Alpha — pre-1.0. PromQL, LogQL, and TraceQL parse + lowering are
in place; the pattern-based optimiser, the typed chsql SQL emitter,
and the shared internal/engine pipeline drive every query end to
end. Self-observability is wired across all three OTel pillars (logs +
metrics + traces, all OTLP-exported); operational scaffolding
(/readyz, admission control, docker compose up for one-command
local dev) is in place. Upstream parser shims are routed through the
tsouza/tempo:cerberus-accessors
fork; the schema source of truth is
tsouza/opentelemetry-collector-contrib:cerberus-ddl.
See CHANGELOG.md for the per-release breakdown.

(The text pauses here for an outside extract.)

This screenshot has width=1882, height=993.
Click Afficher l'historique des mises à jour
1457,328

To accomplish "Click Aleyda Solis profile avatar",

Cerberus has one query pipeline, not three. Each query language has
its own parser and its own response shape, but the work in the middle —
lowering to a shared plan IR, optimising, emitting ClickHouse SQL,
streaming results — is identical. The three HTTP heads plug in as thin
Lang adapters; the engine owns the parse → optimize → emit → execute
loop and the telemetry around it.
PromQL LogQL TraceQL
│ │ │
▼ ▼ ▼
prometheus/ grafana/loki/v3/ grafana/tempo/
promql/parser pkg/logql/syntax pkg/traceql ← reference upstream parsers, imported directly
│ │ │
│ per-QL lowering (head → chplan) │
▼ ▼ ▼
┌──────────────────────────────────────────────────┐
│ internal/chplan — shared IR │ Scan • Filter • Project •
│ one algebra; the optimiser and the emitter │ Aggregate • RangeWindow •
│ don't know which head produced the plan │ Limit • expression tree
└──────────────────────────────────────────────────┘
│
▼
┌──────────────────────────────────────────────────┐
│ internal/optimizer — rule-based │ Catalyst-style batches:
│ Analyzer (semantic, idempotent) → Once │ • constant fold (semantic + heuristic)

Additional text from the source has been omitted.